OPTIONAL {?album p:released ?dateofrelease}.
}
EOS
#
# Customize the use of the SparqlDataEngine by giving it the url of an endpoint,
# a query to execute, and the name of the most important (or primary) value.
# The '%s' in the query text above is replaced with the source name, with any
# spaces replaced by underscores.
#
class DbpediaAlbumsEngine < SparqlDataEngine
def initialize(parent, args)
super(parent, args, 'http://dbpedia.org/sparql', SPARQL_QUERY, 'name')
end
end
It's very little work indeed compared with the way you normally have to issue standard html requests and then parse the totally non-standard results. I had a look at some of the Weather applet's Ion code to get BBC forcasts and it was really very complicated, and it would be vastly simpler if you could get weather data via SPARQL instead. The last step is to make a .desktop file for your new engine:
[Desktop Entry] Name=DBPedia Albums Data Engine Comment=DBPedia album data for Plasmoids X-KDE-ServiceTypes=Plasma/DataEngine Type=Service Icon= X-KDE-Library=krubypluginfactory X-KDE-PluginKeyword=plasma-engine-dbpedia-albums/dbpedia_albums_engine.rb X-Plasma-EngineName=dbpedia-albums
And a simple CMakeLists.txt file to install it:
install(FILES plasma-dataengine-dbpedia-albums.desktop DESTINATION ${SERVICES_INSTALL_DIR} )

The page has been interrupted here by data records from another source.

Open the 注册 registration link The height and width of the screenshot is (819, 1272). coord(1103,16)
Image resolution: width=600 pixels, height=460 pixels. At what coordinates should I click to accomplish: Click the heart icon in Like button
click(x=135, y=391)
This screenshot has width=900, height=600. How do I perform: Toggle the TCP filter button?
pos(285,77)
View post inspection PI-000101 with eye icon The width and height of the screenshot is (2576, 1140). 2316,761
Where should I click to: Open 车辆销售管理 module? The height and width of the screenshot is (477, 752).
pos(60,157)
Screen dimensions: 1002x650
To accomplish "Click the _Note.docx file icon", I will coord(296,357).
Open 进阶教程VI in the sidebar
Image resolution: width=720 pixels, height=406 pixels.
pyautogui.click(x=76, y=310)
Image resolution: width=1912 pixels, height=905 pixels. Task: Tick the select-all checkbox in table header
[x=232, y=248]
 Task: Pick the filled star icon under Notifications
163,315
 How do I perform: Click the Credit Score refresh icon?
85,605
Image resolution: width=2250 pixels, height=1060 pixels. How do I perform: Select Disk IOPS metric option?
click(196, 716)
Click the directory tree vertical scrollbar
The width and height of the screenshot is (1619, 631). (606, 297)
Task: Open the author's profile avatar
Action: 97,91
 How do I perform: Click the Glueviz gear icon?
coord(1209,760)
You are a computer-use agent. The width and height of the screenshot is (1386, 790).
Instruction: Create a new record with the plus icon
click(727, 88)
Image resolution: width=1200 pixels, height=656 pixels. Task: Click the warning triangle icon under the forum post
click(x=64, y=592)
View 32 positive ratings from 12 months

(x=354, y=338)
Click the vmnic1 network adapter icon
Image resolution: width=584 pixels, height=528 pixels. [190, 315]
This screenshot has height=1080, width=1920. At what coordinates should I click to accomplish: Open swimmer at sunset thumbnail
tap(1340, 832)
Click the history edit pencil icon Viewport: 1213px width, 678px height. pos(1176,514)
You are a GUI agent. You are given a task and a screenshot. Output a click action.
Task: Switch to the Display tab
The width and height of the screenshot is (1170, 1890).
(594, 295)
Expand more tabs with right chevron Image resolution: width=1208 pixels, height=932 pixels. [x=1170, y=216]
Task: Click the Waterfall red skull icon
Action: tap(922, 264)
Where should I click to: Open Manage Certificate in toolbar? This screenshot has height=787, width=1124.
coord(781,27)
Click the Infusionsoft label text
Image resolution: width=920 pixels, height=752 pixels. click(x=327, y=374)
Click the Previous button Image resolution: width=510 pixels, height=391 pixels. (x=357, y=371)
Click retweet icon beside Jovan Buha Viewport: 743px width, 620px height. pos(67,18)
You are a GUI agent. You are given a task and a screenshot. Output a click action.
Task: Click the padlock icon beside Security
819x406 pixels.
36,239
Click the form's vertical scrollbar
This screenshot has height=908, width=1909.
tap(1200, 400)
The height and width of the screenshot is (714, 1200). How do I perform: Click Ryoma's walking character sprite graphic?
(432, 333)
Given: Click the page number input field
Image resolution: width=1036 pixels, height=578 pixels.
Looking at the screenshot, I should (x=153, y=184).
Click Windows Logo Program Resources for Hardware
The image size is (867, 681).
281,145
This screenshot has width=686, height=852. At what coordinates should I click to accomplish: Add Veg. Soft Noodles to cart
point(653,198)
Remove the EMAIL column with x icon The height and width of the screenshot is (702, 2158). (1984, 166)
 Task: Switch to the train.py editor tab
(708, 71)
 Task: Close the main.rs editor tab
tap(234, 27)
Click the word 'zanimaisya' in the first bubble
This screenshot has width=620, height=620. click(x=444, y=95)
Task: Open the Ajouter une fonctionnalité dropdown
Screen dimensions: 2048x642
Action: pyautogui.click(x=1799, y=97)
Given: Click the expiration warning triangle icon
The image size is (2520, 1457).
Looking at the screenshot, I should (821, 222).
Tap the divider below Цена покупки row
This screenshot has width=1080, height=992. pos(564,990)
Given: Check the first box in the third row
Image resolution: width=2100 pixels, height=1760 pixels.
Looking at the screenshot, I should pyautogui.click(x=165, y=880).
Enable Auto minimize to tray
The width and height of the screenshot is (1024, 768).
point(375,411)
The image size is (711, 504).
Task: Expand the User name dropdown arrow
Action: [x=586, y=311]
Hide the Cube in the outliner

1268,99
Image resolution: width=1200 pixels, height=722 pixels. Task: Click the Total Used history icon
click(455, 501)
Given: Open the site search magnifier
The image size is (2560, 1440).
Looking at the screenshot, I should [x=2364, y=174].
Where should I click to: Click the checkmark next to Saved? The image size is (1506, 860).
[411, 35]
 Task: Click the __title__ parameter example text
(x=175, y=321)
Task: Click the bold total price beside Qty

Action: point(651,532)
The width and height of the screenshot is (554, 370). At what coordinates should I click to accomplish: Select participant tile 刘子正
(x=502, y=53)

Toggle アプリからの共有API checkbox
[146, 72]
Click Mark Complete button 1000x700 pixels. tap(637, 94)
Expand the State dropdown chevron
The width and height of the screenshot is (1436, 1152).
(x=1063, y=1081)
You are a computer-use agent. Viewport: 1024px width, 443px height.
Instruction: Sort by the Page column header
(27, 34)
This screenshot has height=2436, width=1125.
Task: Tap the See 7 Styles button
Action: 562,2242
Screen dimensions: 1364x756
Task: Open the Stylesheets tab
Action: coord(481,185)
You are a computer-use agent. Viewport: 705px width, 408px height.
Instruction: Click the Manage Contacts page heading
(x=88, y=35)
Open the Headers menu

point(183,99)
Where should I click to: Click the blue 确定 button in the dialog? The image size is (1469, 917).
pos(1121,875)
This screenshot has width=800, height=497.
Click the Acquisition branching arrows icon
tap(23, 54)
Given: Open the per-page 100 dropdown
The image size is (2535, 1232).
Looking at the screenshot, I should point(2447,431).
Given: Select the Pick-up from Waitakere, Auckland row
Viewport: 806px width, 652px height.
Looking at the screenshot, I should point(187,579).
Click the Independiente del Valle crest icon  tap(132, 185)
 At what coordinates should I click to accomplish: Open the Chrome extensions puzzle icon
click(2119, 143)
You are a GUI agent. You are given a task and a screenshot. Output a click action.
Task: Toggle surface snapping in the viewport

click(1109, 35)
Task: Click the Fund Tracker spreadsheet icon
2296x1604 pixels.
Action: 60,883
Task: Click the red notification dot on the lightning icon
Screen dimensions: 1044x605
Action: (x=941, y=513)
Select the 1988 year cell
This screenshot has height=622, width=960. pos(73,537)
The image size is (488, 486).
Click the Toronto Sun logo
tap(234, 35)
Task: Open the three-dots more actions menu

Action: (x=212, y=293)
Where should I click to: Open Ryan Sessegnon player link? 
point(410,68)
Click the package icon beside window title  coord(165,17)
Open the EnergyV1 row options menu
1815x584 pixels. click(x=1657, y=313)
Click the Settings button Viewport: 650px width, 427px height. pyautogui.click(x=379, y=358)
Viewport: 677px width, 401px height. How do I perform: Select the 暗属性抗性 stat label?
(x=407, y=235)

install(FILES dbpedia_albums_engine.rb DESTINATION ${DATA_INSTALL_DIR}/plasma-engine-dbpedia-albums)
You can use the Plasma engine explorer to test engines, and I enhanced the Ruby version slightly so it can show the contents of Soprano::Nodes within Qt::Variants. Here is what the browser looks like testing a new engine:
[image:3401 size=preview]
I'll try and add some stuff to the TechBase wiki about writing Ruby Plasma data engines and applets once the api has settled down a bit again, but I hope I've explained enough to get people playing with SPARQL queries as I think there could be a lot of application for the idea..

the only problem is...
the only problem is that these ruby plugins are not using the ScriptEngine mechanism. ScriptEngine is not just there to make it possible to add scripting for languages that need a direct shim, they also play a *very* important role in management of the plugins, API maintenance, etc.
while it's cool one can write plugins using ruby like this, i really hope this doesn't become the preferred mechanism for ruby addons to plasma since it is broken from the perspective of the libplasma api.
your screenshot reminds me of a small bug i need to fix in the engine explorer though =)
Re: the only problem is...
Well the Ruby Plamsa bindings are generated directly from the Plasma headers, and so maintaining them with respect to API changes is pretty easy. The Ruby plugins use the same mechanism as C++ ones for packaging, and if a there is a better way for scripting languages it sounds a good idea to change. I would prefer not to have to treat every KDE plugin api as a special case, to be maintained in its own (possibly idiosyncratic) way.
My understanding was that there were to be two sorts of apis for scripting languages in Plasma, a very simple sort aimed at non-professional 'consumer programmers', and another sort for people who want to do everything they can in C++ and more, but faster and easier.
That's why I am interested in asking questions about what sort of programmers and languages are we targeting, and what kind of development environments they might want. In my opinion, at present we don't have any central point where that kind of issue is addressed and discussed in the KDE project. It is spread across app specific lists like the Plasma one, sometimes on k-c-d, there was a large discussion recently on the release list, and then there is the kde-bindings list which is used by only some of the Qt and KDE bindings projects.